Ankara'da esaslı tamirat var
Saltanattan Cumhuriyete geçiş döneminde, yeni hükûmet merkezi olan Ankara, müsbet-menfî birçok gelişmeye sahne oldu. İşte o çarpıcı gelişmelerden biri de 14 Eylül 1920'de yaşandı.
Trabzon mebusu Ali Şükrü Bey tarafından hazırlanan bir kanun teklifi o gün Millet Meclisi tarafından kabul edilerek Anadolu sathında yürürlüğe konuldu. Bu kanun maddesi, "Sarhoşluk veren şeylerin önlenmesine dair" olup resmî kayıtlarda "Men-i Müskirat Kanunu" ismiyle yer aldı.
Üstad Bediüzzaman, dostu Ali Şükrü Beyin öncülük etmesiyle Millet Meclisi'nin kabulüne mazhar olan bu kanun maddesinden dolayı hem memnun olur, hem de "Anadolu Hükûmeti"nin milletin iradesini temsil makamında olduğu tesbitinde bulunur. Bu hayırlı gelişme hakkında, Tulûât isimli eserinde şu ifadeleri kullanır: "Câ-yı dikkattir ki: Merkez-i Hilâfet [İstanbul], uleması ve Dârülhikmet ve zabıta-i ahlâkiye ile fuhuş, işret, kumar gibi kebairi izale değil, tevkif edemediler. Anadolu hükûmetinin bir emriyle, bütün işret, kumar gibi kebairler men'edildi." (Haşiye)
*
Ankara, bir asrı aşan süredir devlet, hükûmet ve siyasetin yeni merkezidir. Aynı zamanda Anadolu coğrafyasının da merkezinde sayılır. Yüz yıllık süre içinde, yukarıda örneğini vermiş olduğumuz gel-gitli hadisenin pekçok benzeri yaşandı.

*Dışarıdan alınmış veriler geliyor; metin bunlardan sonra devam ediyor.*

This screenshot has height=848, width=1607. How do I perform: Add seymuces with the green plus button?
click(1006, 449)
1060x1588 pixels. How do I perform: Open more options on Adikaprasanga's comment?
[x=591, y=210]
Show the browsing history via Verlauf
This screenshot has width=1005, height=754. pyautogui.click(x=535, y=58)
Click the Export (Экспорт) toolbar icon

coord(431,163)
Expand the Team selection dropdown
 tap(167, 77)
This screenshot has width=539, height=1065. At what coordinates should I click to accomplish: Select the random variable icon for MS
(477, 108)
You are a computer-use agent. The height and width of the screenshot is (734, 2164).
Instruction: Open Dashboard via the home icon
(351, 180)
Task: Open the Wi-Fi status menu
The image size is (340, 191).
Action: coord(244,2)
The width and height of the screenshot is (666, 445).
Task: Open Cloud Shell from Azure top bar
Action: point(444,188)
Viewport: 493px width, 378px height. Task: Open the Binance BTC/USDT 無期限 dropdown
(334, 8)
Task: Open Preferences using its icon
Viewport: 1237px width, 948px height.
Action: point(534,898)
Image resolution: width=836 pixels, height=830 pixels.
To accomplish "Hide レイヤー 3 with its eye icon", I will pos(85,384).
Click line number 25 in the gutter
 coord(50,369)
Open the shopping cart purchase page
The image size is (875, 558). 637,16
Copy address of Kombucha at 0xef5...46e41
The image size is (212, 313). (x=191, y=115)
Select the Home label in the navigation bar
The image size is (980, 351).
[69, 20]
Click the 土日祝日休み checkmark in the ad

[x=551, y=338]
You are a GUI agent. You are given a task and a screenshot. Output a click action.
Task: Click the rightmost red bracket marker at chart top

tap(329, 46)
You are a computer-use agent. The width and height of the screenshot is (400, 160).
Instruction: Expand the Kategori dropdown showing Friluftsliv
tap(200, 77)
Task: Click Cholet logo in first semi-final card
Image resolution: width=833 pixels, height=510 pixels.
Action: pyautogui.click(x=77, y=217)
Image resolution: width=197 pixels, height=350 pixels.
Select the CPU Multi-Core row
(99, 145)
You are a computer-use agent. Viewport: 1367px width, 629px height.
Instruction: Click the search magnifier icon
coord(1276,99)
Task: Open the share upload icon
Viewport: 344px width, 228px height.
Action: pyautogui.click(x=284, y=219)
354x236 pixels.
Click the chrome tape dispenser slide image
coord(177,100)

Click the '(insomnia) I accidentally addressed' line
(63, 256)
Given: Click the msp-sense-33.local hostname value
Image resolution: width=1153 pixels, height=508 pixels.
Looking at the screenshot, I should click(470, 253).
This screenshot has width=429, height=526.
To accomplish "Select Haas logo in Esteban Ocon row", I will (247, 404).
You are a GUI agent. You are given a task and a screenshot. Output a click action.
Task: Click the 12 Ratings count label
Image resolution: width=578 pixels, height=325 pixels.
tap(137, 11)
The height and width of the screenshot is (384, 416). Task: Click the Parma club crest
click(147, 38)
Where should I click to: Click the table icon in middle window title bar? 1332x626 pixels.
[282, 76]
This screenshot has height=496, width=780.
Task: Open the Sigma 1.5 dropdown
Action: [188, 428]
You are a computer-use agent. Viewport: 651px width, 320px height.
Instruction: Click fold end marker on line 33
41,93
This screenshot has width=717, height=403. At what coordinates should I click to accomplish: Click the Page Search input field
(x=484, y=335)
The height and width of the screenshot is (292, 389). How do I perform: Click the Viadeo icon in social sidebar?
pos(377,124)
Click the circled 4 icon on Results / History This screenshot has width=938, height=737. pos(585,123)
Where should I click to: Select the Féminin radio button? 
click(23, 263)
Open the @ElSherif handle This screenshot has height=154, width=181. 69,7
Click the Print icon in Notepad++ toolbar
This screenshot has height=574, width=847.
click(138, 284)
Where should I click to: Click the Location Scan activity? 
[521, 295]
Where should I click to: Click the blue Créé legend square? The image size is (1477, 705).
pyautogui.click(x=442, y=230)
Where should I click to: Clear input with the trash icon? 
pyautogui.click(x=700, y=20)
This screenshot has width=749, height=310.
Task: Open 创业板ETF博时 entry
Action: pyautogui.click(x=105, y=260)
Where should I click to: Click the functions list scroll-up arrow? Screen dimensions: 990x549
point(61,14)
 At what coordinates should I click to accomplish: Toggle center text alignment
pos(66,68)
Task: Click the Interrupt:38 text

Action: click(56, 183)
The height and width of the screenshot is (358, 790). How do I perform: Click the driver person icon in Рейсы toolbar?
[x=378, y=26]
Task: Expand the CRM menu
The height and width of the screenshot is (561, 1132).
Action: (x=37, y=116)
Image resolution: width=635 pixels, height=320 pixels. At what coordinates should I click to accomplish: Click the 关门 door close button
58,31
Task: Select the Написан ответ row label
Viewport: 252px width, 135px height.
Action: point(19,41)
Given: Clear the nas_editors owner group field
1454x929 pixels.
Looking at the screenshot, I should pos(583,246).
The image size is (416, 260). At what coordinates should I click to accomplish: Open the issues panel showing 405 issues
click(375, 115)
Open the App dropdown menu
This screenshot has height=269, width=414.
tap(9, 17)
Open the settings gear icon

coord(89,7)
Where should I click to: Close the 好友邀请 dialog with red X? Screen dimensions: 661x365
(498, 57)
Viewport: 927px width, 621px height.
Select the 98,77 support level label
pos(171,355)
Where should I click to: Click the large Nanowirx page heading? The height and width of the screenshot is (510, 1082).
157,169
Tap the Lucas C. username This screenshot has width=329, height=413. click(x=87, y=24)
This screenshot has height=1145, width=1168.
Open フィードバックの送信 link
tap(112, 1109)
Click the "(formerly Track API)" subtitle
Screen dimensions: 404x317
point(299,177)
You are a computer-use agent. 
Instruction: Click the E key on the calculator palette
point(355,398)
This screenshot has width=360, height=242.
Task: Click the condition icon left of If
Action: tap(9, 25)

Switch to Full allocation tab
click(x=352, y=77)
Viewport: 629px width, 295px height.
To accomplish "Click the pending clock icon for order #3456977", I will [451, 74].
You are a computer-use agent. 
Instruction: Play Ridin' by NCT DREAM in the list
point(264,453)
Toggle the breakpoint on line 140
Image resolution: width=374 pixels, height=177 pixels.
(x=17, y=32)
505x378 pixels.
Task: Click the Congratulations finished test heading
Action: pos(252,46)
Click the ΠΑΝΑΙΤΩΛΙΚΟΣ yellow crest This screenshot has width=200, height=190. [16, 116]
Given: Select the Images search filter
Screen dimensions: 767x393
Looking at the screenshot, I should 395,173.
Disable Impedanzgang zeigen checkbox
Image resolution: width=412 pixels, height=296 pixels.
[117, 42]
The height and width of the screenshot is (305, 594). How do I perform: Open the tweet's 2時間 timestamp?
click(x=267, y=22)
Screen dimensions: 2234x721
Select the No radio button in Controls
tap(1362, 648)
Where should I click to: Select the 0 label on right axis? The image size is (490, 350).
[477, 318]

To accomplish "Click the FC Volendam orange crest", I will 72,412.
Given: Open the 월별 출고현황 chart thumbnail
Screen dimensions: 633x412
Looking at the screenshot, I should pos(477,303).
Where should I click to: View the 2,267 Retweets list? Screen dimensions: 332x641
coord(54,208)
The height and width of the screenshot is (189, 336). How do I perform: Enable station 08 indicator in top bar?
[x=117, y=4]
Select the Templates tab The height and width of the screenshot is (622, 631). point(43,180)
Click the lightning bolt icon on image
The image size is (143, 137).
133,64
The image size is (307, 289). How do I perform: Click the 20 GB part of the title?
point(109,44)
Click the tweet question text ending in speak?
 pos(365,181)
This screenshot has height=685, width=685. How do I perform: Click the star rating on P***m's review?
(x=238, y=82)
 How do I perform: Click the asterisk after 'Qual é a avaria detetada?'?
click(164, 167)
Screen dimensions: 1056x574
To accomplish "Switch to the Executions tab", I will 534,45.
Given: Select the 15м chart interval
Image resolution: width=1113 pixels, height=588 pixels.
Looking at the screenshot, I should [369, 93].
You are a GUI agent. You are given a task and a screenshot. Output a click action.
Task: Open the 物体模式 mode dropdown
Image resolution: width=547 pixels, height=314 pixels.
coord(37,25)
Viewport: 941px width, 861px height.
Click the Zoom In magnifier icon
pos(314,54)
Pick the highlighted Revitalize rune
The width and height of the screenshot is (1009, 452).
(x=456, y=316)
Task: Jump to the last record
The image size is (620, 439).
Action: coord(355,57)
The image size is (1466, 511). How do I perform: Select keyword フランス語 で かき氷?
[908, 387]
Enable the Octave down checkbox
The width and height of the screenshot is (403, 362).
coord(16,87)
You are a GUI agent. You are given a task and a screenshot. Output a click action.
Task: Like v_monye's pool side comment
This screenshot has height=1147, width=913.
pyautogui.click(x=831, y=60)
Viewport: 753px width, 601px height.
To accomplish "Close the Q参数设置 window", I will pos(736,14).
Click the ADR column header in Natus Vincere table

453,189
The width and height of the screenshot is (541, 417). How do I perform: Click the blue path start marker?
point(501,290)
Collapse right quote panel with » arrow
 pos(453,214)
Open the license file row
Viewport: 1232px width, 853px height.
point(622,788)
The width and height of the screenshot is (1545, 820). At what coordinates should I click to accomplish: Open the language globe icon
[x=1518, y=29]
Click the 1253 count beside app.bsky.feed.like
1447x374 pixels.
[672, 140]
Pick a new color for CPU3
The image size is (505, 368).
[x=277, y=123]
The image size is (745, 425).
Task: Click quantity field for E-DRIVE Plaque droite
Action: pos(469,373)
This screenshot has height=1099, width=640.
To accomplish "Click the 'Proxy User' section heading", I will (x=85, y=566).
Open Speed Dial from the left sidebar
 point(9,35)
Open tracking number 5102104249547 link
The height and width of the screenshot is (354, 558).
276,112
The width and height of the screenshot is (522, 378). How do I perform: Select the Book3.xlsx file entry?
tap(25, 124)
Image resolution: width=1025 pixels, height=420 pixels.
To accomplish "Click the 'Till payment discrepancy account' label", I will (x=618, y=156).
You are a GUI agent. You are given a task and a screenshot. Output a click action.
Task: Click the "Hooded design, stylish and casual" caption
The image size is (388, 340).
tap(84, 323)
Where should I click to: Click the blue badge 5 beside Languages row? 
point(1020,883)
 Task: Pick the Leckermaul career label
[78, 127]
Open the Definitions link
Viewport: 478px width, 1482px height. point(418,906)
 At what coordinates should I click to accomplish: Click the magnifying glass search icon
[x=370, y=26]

Bizim maksadımız ve muradımız, bütün Türkiye'ye sirayet etme istidadında olan buradaki maddî-mânevî havanın güzelleşmesi, menfiden müsbete doğru kanalize edilmesidir.
Tabiî, bu maksadın hasıl olması için, ihlâs ve sadâkatle çalışmak, gayret göstermek esastır. Yoksa, ciddî manada çalışmadan, azim ve kararlılık içinde gayret göstermeden hayırlı neticeler beklemek abesle iştigaldir.
*
Ankara'nın şöyle bir hususiyeti de var: Burası, aynı zamanda tahribatçı bid'akâr rejim taraftarlarının da merkezidir. Onlar fırsat buldukça, millî iradenin tecelligâhı olan bu merkezde cirit atarlar: O jakobenler, hürriyetleri kısarlar. Darbe yaparlar. Muhtıra verirler. Demokrasiyi süngüleyerek siyasetin canına okurlar. Milletin iradesi gibi, kudsî değerlerine de düşman kesilirler. Ellerine geçirmiş oldukları idare mekanizmasını bırakmaya yanaşmazlar. Tekelci-inhisarcı davranarak, medeniyet sahasında ülkenin geri kalmasına sebebiyet verirler. Onların bu yaptıkları ihanet, hatta cinayet hesabına geçer.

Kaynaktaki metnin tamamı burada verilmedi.